§ **INSTRUCTIONS FOR THE TASK**: Reprint all entries without any alteration.

§ **DATASET RECORDS**:
+===+

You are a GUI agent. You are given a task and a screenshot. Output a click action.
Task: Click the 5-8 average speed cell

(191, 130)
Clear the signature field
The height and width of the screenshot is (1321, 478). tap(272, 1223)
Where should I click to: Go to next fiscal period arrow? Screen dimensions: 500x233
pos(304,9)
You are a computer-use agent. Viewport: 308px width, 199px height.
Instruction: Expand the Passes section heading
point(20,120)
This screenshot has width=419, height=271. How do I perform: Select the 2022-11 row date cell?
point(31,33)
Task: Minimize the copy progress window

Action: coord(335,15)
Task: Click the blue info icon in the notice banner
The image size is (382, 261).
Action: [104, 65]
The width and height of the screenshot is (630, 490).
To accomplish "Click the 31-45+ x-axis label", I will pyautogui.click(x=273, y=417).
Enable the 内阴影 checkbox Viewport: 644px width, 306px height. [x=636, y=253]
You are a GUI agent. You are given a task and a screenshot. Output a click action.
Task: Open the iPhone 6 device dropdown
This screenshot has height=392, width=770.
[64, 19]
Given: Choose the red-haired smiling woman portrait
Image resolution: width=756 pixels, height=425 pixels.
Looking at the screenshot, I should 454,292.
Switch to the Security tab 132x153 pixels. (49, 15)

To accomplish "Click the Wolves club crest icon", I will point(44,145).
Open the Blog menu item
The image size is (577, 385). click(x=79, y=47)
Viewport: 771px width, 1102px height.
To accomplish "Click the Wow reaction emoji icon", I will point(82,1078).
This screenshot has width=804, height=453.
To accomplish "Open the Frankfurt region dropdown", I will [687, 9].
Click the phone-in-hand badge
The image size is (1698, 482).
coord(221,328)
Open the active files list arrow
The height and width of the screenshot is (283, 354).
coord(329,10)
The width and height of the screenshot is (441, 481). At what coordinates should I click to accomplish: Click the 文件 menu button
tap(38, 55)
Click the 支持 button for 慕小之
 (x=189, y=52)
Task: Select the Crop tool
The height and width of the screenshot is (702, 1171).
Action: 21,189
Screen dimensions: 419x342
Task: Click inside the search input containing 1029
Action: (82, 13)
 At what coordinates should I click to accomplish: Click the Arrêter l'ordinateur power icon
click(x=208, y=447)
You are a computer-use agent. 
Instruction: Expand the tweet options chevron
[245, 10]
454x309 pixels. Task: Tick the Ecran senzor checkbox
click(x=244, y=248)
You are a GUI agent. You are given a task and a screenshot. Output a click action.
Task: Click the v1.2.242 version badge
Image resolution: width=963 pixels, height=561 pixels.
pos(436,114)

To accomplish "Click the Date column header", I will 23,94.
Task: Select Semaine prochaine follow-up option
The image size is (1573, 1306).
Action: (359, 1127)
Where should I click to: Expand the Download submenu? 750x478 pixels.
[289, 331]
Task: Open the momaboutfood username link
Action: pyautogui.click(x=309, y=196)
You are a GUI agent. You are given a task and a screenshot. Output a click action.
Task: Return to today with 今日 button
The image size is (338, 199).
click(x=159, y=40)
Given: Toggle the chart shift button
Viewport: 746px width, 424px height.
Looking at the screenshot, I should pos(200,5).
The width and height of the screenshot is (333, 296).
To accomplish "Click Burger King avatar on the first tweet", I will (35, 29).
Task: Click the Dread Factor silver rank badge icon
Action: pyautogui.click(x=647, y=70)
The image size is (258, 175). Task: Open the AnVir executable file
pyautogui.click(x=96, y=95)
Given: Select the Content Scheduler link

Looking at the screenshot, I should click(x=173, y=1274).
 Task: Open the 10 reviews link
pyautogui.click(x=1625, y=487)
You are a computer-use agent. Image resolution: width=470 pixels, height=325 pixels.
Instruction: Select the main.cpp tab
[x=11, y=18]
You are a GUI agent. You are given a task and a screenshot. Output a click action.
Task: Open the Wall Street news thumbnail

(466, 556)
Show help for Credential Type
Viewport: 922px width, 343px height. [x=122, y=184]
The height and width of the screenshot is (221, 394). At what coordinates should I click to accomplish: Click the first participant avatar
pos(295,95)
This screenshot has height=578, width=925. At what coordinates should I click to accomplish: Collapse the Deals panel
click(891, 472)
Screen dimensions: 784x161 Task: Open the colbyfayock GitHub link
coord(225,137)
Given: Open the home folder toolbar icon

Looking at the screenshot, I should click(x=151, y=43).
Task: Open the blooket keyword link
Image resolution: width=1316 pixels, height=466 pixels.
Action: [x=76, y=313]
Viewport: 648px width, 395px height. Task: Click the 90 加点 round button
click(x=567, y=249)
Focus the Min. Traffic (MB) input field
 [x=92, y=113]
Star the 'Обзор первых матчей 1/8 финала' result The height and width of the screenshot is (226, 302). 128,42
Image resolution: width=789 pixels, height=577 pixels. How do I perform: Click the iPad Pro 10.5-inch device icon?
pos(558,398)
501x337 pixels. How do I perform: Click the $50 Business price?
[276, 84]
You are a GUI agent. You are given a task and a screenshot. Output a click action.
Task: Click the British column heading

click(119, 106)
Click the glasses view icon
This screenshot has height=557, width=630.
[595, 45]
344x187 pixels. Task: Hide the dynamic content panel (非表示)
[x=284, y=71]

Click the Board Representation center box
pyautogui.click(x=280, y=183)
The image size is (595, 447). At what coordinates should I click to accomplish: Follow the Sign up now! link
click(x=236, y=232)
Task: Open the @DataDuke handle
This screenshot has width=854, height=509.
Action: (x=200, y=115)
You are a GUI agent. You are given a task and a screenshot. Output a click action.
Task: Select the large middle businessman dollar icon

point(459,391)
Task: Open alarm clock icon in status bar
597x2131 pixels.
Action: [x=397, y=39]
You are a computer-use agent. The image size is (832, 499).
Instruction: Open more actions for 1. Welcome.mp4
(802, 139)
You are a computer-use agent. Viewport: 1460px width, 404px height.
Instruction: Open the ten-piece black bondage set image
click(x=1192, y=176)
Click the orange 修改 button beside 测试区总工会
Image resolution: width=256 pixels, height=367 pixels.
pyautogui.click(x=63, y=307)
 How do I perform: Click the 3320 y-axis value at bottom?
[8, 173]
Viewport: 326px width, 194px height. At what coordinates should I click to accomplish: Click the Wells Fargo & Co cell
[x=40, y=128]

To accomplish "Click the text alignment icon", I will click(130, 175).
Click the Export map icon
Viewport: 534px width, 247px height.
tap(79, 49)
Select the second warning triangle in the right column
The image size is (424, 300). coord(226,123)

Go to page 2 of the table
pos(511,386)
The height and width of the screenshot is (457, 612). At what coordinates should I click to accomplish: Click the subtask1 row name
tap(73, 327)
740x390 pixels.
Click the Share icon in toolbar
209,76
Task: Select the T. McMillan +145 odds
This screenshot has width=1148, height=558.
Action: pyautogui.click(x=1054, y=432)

+===+

§ **EXPECTED ANSWER**:
You are a GUI agent. You are given a task and a screenshot. Output a click action.
Task: Click the 5-8 average speed cell

(191, 130)
Clear the signature field
The height and width of the screenshot is (1321, 478). tap(272, 1223)
Where should I click to: Go to next fiscal period arrow? Screen dimensions: 500x233
pos(304,9)
You are a computer-use agent. Viewport: 308px width, 199px height.
Instruction: Expand the Passes section heading
point(20,120)
This screenshot has width=419, height=271. How do I perform: Select the 2022-11 row date cell?
point(31,33)
Task: Minimize the copy progress window

Action: coord(335,15)
Task: Click the blue info icon in the notice banner
The image size is (382, 261).
Action: [104, 65]
The width and height of the screenshot is (630, 490).
To accomplish "Click the 31-45+ x-axis label", I will pyautogui.click(x=273, y=417).
Enable the 内阴影 checkbox Viewport: 644px width, 306px height. [x=636, y=253]
You are a GUI agent. You are given a task and a screenshot. Output a click action.
Task: Open the iPhone 6 device dropdown
This screenshot has height=392, width=770.
[64, 19]
Given: Choose the red-haired smiling woman portrait
Image resolution: width=756 pixels, height=425 pixels.
Looking at the screenshot, I should 454,292.
Switch to the Security tab 132x153 pixels. (49, 15)

To accomplish "Click the Wolves club crest icon", I will point(44,145).
Open the Blog menu item
The image size is (577, 385). click(x=79, y=47)
Viewport: 771px width, 1102px height.
To accomplish "Click the Wow reaction emoji icon", I will point(82,1078).
This screenshot has width=804, height=453.
To accomplish "Open the Frankfurt region dropdown", I will [687, 9].
Click the phone-in-hand badge
The image size is (1698, 482).
coord(221,328)
Open the active files list arrow
The height and width of the screenshot is (283, 354).
coord(329,10)
The width and height of the screenshot is (441, 481). At what coordinates should I click to accomplish: Click the 文件 menu button
tap(38, 55)
Click the 支持 button for 慕小之
 (x=189, y=52)
Task: Select the Crop tool
The height and width of the screenshot is (702, 1171).
Action: 21,189
Screen dimensions: 419x342
Task: Click inside the search input containing 1029
Action: (82, 13)
 At what coordinates should I click to accomplish: Click the Arrêter l'ordinateur power icon
click(x=208, y=447)
You are a computer-use agent. 
Instruction: Expand the tweet options chevron
[245, 10]
454x309 pixels. Task: Tick the Ecran senzor checkbox
click(x=244, y=248)
You are a GUI agent. You are given a task and a screenshot. Output a click action.
Task: Click the v1.2.242 version badge
Image resolution: width=963 pixels, height=561 pixels.
pos(436,114)

To accomplish "Click the Date column header", I will 23,94.
Task: Select Semaine prochaine follow-up option
The image size is (1573, 1306).
Action: (359, 1127)
Where should I click to: Expand the Download submenu? 750x478 pixels.
[289, 331]
Task: Open the momaboutfood username link
Action: pyautogui.click(x=309, y=196)
You are a GUI agent. You are given a task and a screenshot. Output a click action.
Task: Return to today with 今日 button
The image size is (338, 199).
click(x=159, y=40)
Given: Toggle the chart shift button
Viewport: 746px width, 424px height.
Looking at the screenshot, I should pos(200,5).
The width and height of the screenshot is (333, 296).
To accomplish "Click Burger King avatar on the first tweet", I will (35, 29).
Task: Click the Dread Factor silver rank badge icon
Action: pyautogui.click(x=647, y=70)
The image size is (258, 175). Task: Open the AnVir executable file
pyautogui.click(x=96, y=95)
Given: Select the Content Scheduler link

Looking at the screenshot, I should click(x=173, y=1274).
 Task: Open the 10 reviews link
pyautogui.click(x=1625, y=487)
You are a computer-use agent. Image resolution: width=470 pixels, height=325 pixels.
Instruction: Select the main.cpp tab
[x=11, y=18]
You are a GUI agent. You are given a task and a screenshot. Output a click action.
Task: Open the Wall Street news thumbnail

(466, 556)
Show help for Credential Type
Viewport: 922px width, 343px height. [x=122, y=184]
The height and width of the screenshot is (221, 394). At what coordinates should I click to accomplish: Click the first participant avatar
pos(295,95)
This screenshot has height=578, width=925. At what coordinates should I click to accomplish: Collapse the Deals panel
click(891, 472)
Screen dimensions: 784x161 Task: Open the colbyfayock GitHub link
coord(225,137)
Given: Open the home folder toolbar icon

Looking at the screenshot, I should click(x=151, y=43).
Task: Open the blooket keyword link
Image resolution: width=1316 pixels, height=466 pixels.
Action: [x=76, y=313]
Viewport: 648px width, 395px height. Task: Click the 90 加点 round button
click(x=567, y=249)
Focus the Min. Traffic (MB) input field
 [x=92, y=113]
Star the 'Обзор первых матчей 1/8 финала' result The height and width of the screenshot is (226, 302). 128,42
Image resolution: width=789 pixels, height=577 pixels. How do I perform: Click the iPad Pro 10.5-inch device icon?
pos(558,398)
501x337 pixels. How do I perform: Click the $50 Business price?
[276, 84]
You are a GUI agent. You are given a task and a screenshot. Output a click action.
Task: Click the British column heading

click(119, 106)
Click the glasses view icon
This screenshot has height=557, width=630.
[595, 45]
344x187 pixels. Task: Hide the dynamic content panel (非表示)
[x=284, y=71]

Click the Board Representation center box
pyautogui.click(x=280, y=183)
The image size is (595, 447). At what coordinates should I click to accomplish: Follow the Sign up now! link
click(x=236, y=232)
Task: Open the @DataDuke handle
This screenshot has width=854, height=509.
Action: (x=200, y=115)
You are a GUI agent. You are given a task and a screenshot. Output a click action.
Task: Select the large middle businessman dollar icon

point(459,391)
Task: Open alarm clock icon in status bar
597x2131 pixels.
Action: [x=397, y=39]
You are a computer-use agent. The image size is (832, 499).
Instruction: Open more actions for 1. Welcome.mp4
(802, 139)
You are a computer-use agent. Viewport: 1460px width, 404px height.
Instruction: Open the ten-piece black bondage set image
click(x=1192, y=176)
Click the orange 修改 button beside 测试区总工会
Image resolution: width=256 pixels, height=367 pixels.
pyautogui.click(x=63, y=307)
 How do I perform: Click the 3320 y-axis value at bottom?
[8, 173]
Viewport: 326px width, 194px height. At what coordinates should I click to accomplish: Click the Wells Fargo & Co cell
[x=40, y=128]

To accomplish "Click the text alignment icon", I will click(130, 175).
Click the Export map icon
Viewport: 534px width, 247px height.
tap(79, 49)
Select the second warning triangle in the right column
The image size is (424, 300). coord(226,123)

Go to page 2 of the table
pos(511,386)
The height and width of the screenshot is (457, 612). At what coordinates should I click to accomplish: Click the subtask1 row name
tap(73, 327)
740x390 pixels.
Click the Share icon in toolbar
209,76
Task: Select the T. McMillan +145 odds
This screenshot has width=1148, height=558.
Action: pyautogui.click(x=1054, y=432)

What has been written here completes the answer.